Laut Bryan Berthold, Managing Director of Workplace Strategy and Change-Management Cushman & Wakefield, hat sich das Engagement ihrer Mitarbeiter dadurch auf 33 Prozent erhöht. Infolgedessen suchen wiederum die Kunden des Unternehmens ihre eigenen Immobilien – und damit die Arbeitsplätze ihrer Mitarbeiter – danach aus, dass das Gebäude die Mitarbeiterbindung unterstützt und die Unternehmensleistung gesteigert werden kann. Auch Personalverantwortliche müssen potenziellen Mitarbeitern verstärkt aufzeigen, warum es sich für sie lohnen würde, für das Unternehmen zu arbeiten – die Architektur des Arbeitsplatzes ist dabei ein Pluspunkt.
Unternehmensarchitektur ist zu einem Spiegel der Marke und der Werte eines Unternehmens geworden und der Schlüssel zum dazugehörigen Leistungsversprechen.
Innovative Unternehmen wie Google und Genentech arbeiten bereits an Konzepten für Arbeitsplatzkomfort. Sie kooperieren dabei mit Forschungseinrichtungen wie dem Center for the Built Environment (CBE) an der University of California, Berkeley und der Windows and Daylighting Group am Lawrence Berkeley National Laboratory (LBNL).
Das führende Industriepartnerprogramm von CBE kombiniert die Expertise von Industrie, Architekturpraxis und Universitätsforschung, um weltweit Daten über die Auswirkungen von Arbeitsplatzkomfort, wie man ihn misst und wie man ihn erreicht, zu erhalten.
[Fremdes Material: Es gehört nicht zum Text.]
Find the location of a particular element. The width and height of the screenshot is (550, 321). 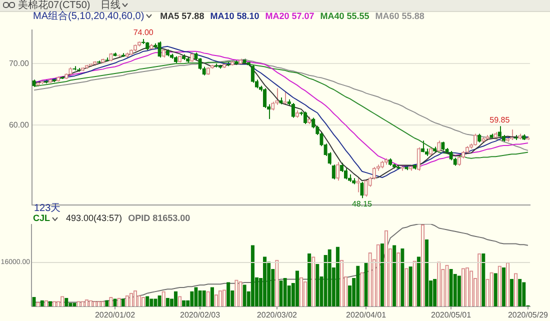

x-tick-label: 2020/04/01 is located at coordinates (366, 315).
Genentech konnte mit FLEXLAB® von LBNL seine Fassadengestaltung durch mehr Tageslichteinfall und Komfort optimieren, bevor mit dem Bau begonnen wurde.
Seit einigen Jahren werden die Themen Technologie und Personal in der Führungsebene abgebildet, um ihrer wachsenden Bedeutung gerecht zu werden. Werden demnächst Stellen geschaffen wie der „Chief Real Estate" oder „Chief Facilities"? Die Aufwertung von Architektur und Arbeitsumgebung zu einem Teil der Geschäftsstrategie wird den Fokus darauf lenken, wie sich der Arbeitsbereich auf die Produktivität und Bindung der Mitarbeiter auswirkt. Dies wiederum bietet Produzenten mehr Möglichkeiten, sich für leistungsstarke Fassaden und Verglasungen einzusetzen, die Tageslicht, einen komfortablen und produktiven Arbeitsplatz und ein energieeffizientes Gebäude unterstützen.